All of this was brought back to me not long ago in Downtown Toronto. There is a hotel there that carries one of my preferred brands. I was happy to catch a very reasonable rate for a room there—on a Saturday, no less!—and Colleen and I, having just experienced the fun and frolic of vehicle navigation during a weekend lunchtime at IKEA, were ready to pull the car in to the lodging choice and proceed to travel on foot for the rest of the day.

And Colleen, who like me is no stranger to the urban landscape, took one look at the entrance to the parking garage and said, "We have to park there?"

And I, who should have known better since I had actually stayed in this same hotel only a couple of years before, admitted, "Well, yeah..."

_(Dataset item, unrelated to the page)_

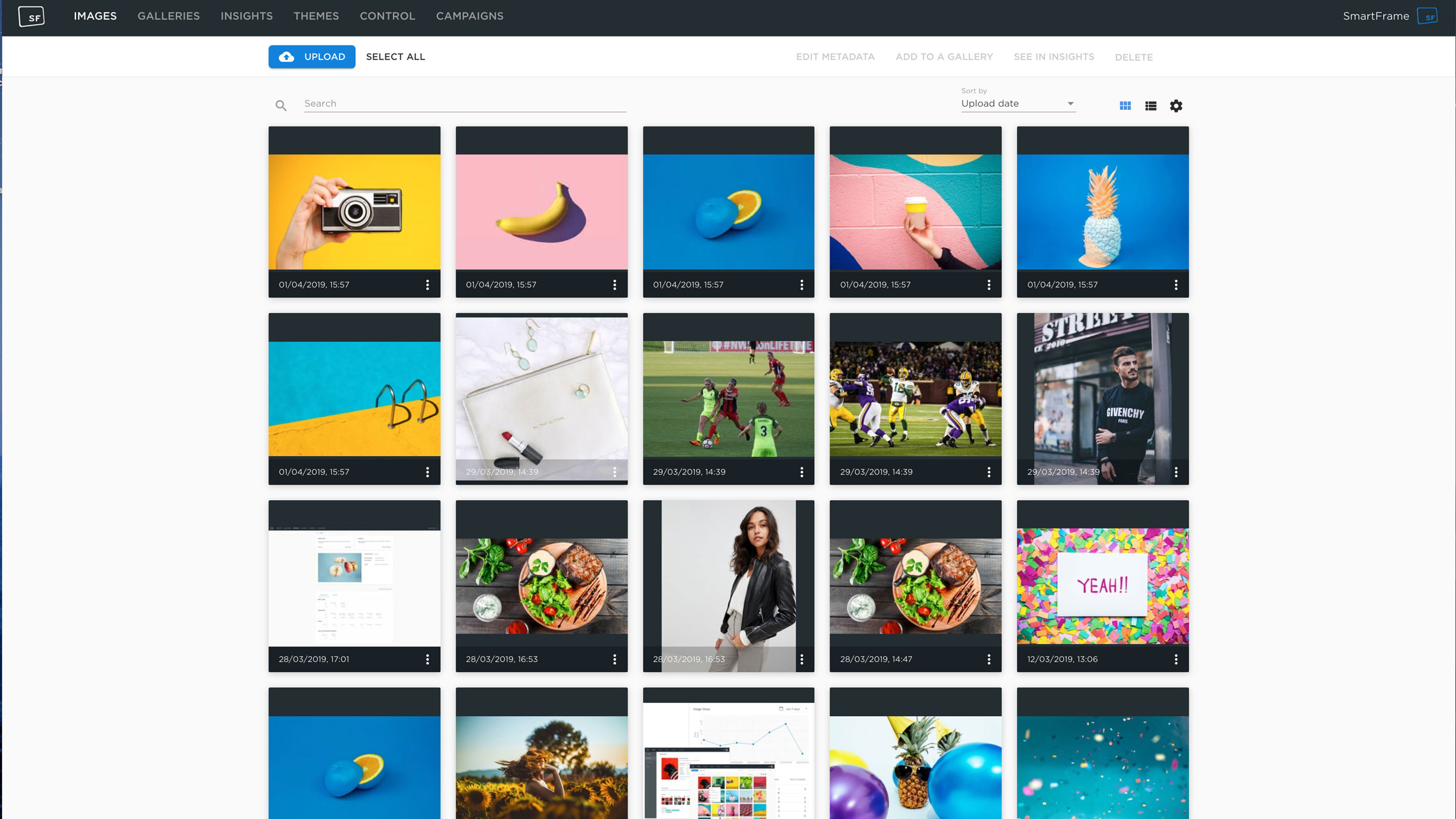Open the view settings gear

pos(1175,106)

The good news is that I was able to navigate the turns that were approximately as tight as that on kids' go-cart tracks without either hitting anything or being hit by anything, such as a car coming the other way, and needed to drop down only to Level Five (or should that be Level Minus Five?) before sighting some open spaces.

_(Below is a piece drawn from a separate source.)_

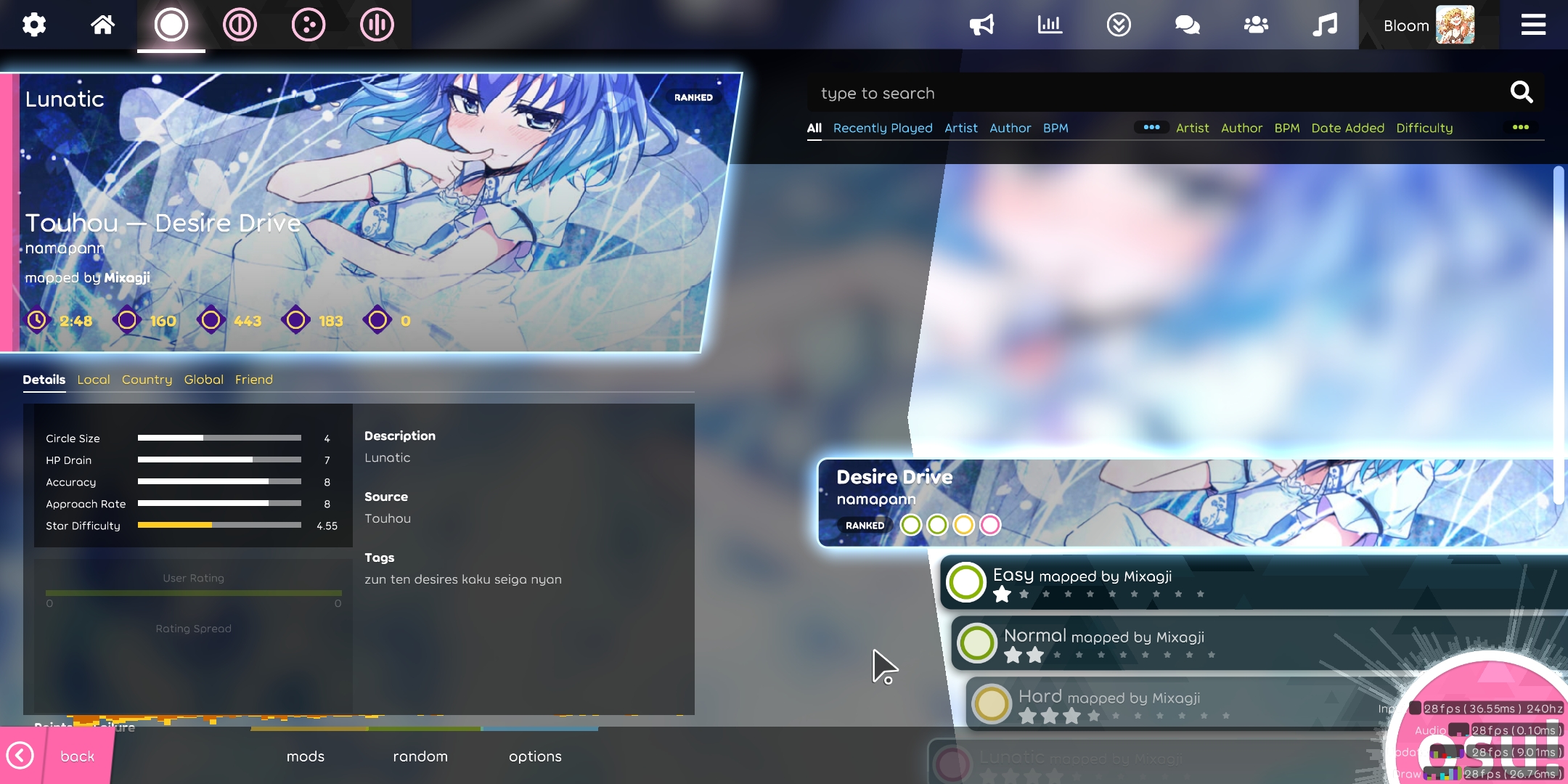
Task: Switch to osu! standard ruleset
Action: [171, 25]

Well, some theoretically open spaces.

"You're not going to get in that one," Colleen correctly pointed out about a spot that was directly between two concrete posts that made the pillars in the Valencia beach garage look like twigs by comparison.

"No, I'm not," I affirmed.

I also wasn't thrilled with the prospect of parking in a dead end corridor with little chance of my getting out without inventing new letters of the alphabet to describe the maneuvering required.

Ah, and then before me was a space that was merely between two cars, and would not require Ks, Zs, and Ws to emerge from in the morning. Success. I slipped in, amazingly leaving sufficient room on both sides for each of us to exit the car without potentially life-threatening inhaling. During the trip up the elevator to the hotel lobby, Colleen was "treated" to the account of my flashback to Valencia.

Once I got out of the parking space the next morning—with help from Colleen, I must add—and wound back up the five levels to the street, the rest of the trip did not add any new challenges. There was, however, a look at a state of the art parking garage adjacent to a factory outlet center a ways out from the Greater Toronto Area. This multi-level lot did not include any helixes inspired by nausea-inducing amusement park rides. It did feature a countdown of how many spaces were available on each level, and interior lighting that was dim until a car or pedestrian approached and then became fully illuminated. Nice energy saving touch there.

There was one more attribute of this garage that I couldn't figure out at first, a series of lights that seemed at first to be randomly set on red or green. Colleen figured it out first; this was a system that "knew" that a car was in a particular spot and changed the color of the light overhead from green to red. This light was visible from the aisle, so at once a driver could see whether there were any spaces available at all in that lane. This also eliminated the dreaded "dammit car," which is to say a vehicle that is legally parked but is too small to see until after one attempts to pull into the space that it already occupies. Brilliant! And, based on a quick online search, more prevalent than I thought, even though this was the first installation of "parking space occupany sensors" that I'd ever seen.

Combine that with the self-parking feature of the K2ORS and other models of cars, and before long the car can be its own valet. Had this technology been around the first time I took my Driver's Test, I might have received my license right then and there. Regrettably, I must admit, and my friends will surely concur, that the Art of Parking remains lost on me.